Narathiwat governor Thira Rojanapornphan yesterday announced the sacking of 17 tambon and village heads and their assistants in nine districts for obstructing drug suppression.
The governor of Ubon Ratchathani said the province had a blacklist of 1,800 suspected drug dealers.
In Mae Hong Son, governor Supoj Laowansiri ordered all local hospitals to prepare to cope with a possible rise in the number of officials injured in border operations against drugs.
In Chiang Rai, Pol Maj-Gen Wut Withitanon, the provincial police chief, said 130 police officers had been trained to stage drug raids in mountainous areas using helicopters.
He admitted Doi Vavee in Chiang Rai was a major source of drugs. Almost all local leaders there were involved in the drugs trade, he said.
7______________________________________________________________________4 Feb 2003
Mr Wan Nor said government officials must tell drug dealers to give up or get out of their districts. Otherwise, they might ``vanish without a trace''. And, he added, who cares because drug dealers are destroying the country. He is only partly right. Drug dealers are, indeed, threatening the very fabric of Thailand. But law-abiding citizens should care if suspects vanish without trace.
Police chief Sant Sarutanond assured the public his men and women have no policy to kill drug traffickers. Yet other police officers in recent days have stressed the tough talk. Surrender or die, said one. Pichai Sunthornsajjabun, a regional police commander, said he favoured a campaign to shorten the lives of drug traders.
8__________________________________________________________5 Feb 2003
Mr Thaksin said he was happy with the first three days of the campaign, with prominent drug dealers having been arrested while many others were being hunted down.
Any drug dealers who had fled Thailand would be arrested if they came back, he said.
``They have to run for the rest of their lives and not come back because we have details about all the important dealers.''
``Do not put the safety of drug dealers above that of police.
``If police do not shoot when they fight, they will die. Do not care about drug dealers or they will sell drugs to your children _ look out,'' the prime minister said.
The Northern Narcotics Control Centre in Chiang Mai said 100 of 300 blacklisted drug gangs in the North had fled the country.

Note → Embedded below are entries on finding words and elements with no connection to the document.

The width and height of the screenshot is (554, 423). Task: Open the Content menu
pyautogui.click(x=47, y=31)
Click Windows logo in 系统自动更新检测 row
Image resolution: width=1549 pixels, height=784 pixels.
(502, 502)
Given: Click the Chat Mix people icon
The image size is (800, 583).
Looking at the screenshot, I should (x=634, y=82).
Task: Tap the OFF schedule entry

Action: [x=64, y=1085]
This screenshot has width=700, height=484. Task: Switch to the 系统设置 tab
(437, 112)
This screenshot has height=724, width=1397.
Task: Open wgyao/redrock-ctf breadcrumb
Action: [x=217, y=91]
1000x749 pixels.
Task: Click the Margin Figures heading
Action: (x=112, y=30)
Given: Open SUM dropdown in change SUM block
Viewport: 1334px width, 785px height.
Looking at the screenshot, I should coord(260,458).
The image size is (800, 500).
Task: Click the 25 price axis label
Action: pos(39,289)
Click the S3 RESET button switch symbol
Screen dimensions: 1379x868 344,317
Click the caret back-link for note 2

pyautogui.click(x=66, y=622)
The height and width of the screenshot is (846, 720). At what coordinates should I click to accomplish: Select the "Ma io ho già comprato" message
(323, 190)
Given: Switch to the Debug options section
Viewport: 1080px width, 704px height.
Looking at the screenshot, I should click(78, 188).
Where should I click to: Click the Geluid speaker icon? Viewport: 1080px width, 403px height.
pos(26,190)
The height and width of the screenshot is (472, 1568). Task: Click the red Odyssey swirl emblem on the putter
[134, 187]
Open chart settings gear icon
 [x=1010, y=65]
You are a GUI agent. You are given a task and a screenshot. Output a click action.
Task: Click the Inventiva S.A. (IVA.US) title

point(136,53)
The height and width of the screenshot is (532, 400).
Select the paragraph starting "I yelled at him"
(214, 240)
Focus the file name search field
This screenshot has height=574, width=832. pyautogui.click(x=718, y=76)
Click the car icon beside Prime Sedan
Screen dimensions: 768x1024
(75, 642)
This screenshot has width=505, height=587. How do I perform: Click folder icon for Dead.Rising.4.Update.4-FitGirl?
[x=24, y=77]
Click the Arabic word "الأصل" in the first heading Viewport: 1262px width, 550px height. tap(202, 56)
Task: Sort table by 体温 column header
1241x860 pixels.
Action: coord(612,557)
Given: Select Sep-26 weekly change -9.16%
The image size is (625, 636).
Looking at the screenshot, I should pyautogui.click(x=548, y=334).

Pitthaya Jinawat, director of the centre, said each group included a network of about 200 small-scale dealers who would be tackled by local police. He and the Mae Hong Son governor would ask the military to crack down on blacklisted drug dealers, most of whom were local leaders and politicians.
In Chiang Rai's Mae Sai district, a border source said major drug dealers, including several village headmen, had gone into hiding in Burma.
Police spokesman Pol Maj-Gen Pongsaphat Pongcharoen said police yesterday arrested 1,195 drug suspects, 16 of them major drug dealers, and seized 314,535 speed pills.
In the first three days of the crackdown, which started at the weekend, police arrested 2,694 suspects, 80 of them major dealers, and seized 3.4 million methamphetamine pills.
Four suspects were killed in shootouts.